Agissant conjointement par la voie du recours en matière de droit public, A., B. et C.________ SA demandent principalement au Tribunal fédéral de réformer les chiffres I à V du dispositif de cet arrêt cantonal en ce sens - en résumé - que la décision de la Municipalité de Lausanne du 7 juillet 2022 est annulée, le dossier lui étant retourné pour poursuivre sans délai la procédure d'approbation du plan d'affectation "La Villa Ronde - Route de Berne"; les frais et dépens de la procédure cantonale sont mis à la charge de D.________ SA et de la Commune de Lausanne. Le Tribunal cantonal renonce à se déterminer et se réfère aux considérants de son arrêt. La Municipalité de Lausanne demande le rejet du recours dans la mesure de sa recevabilité. D.________ SA conclut également au rejet. Les recourants répliquent et persistent dans leurs conclusions.
Considérant en droit :
Dirigé contre une décision finale (art. 90 LTF) prise en dernière instance cantonale (art. 86 al. 1 let. d LTF) dans le domaine du droit public de l'aménagement du territoire (art. 82 let. a LTF), le recours est en principe recevable comme recours en matière de droit public conformément aux art. 82 ss LTF, aucune des exceptions prévues à l'art. 83 LTF n'étant réalisée. A.________ et B.________ ont pris part à la procédure devant le Tribunal cantonal. En leur qualité de propriétaires de fonds compris dans le périmètre du projet de plan de quartier dont ils souhaitent l'adoption, ils bénéficient d'un intérêt digne de protection à l'annulation ou la modification de l'arrêt attaqué, qui confirme la décision de la municipalité d'abandonner cette planification. Il convient ainsi de leur reconnaître la qualité pour recourir au sens de l'art. 89 al. 1 LTF. La qualité pour agir de C.________ SA peut partant, tout comme devant l'instance précédente, demeurer indécise. Les autres conditions de recevabilité étant au surplus réunies, il convient d'entrer en matière.

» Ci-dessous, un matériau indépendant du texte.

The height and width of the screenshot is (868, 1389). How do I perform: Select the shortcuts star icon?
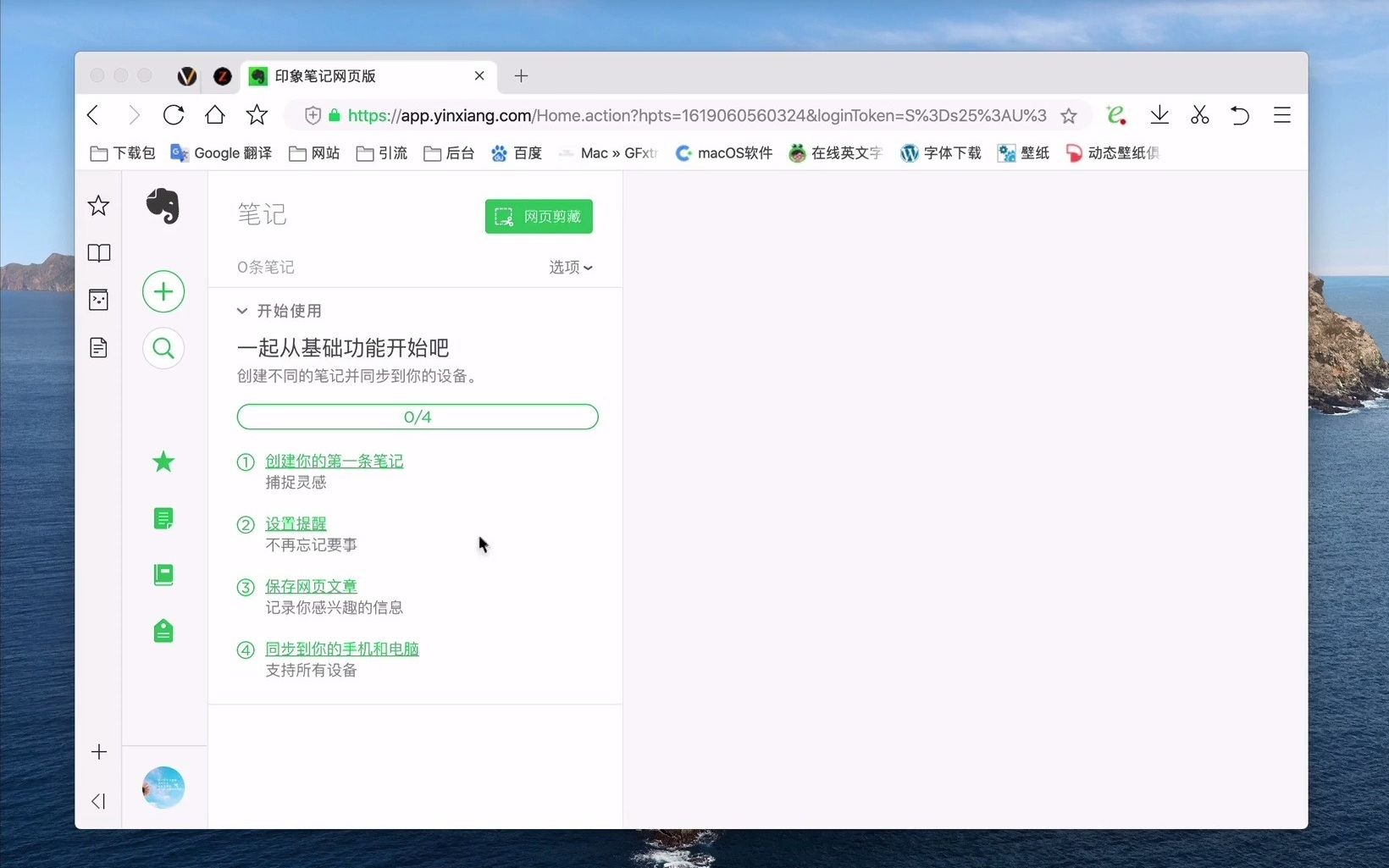pyautogui.click(x=162, y=462)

Les recourants font valoir une violation de l'autorité matérielle de la chose jugée. Ils estiment que les arrêts rendus successivement par le Tribunal cantonal, le 17 mai 2010 (arrêt cantonal AC.2021.0115), et le Tribunal fédéral, le 16 décembre 2010 (arrêt 1C_300/2010), imposeraient à la municipalité d'établir un plan de quartier. Ils soutiennent plus particulièrement bénéficier d'un droit à ce que la procédure d'établissement d'un tel plan soit menée jusqu'à son terme.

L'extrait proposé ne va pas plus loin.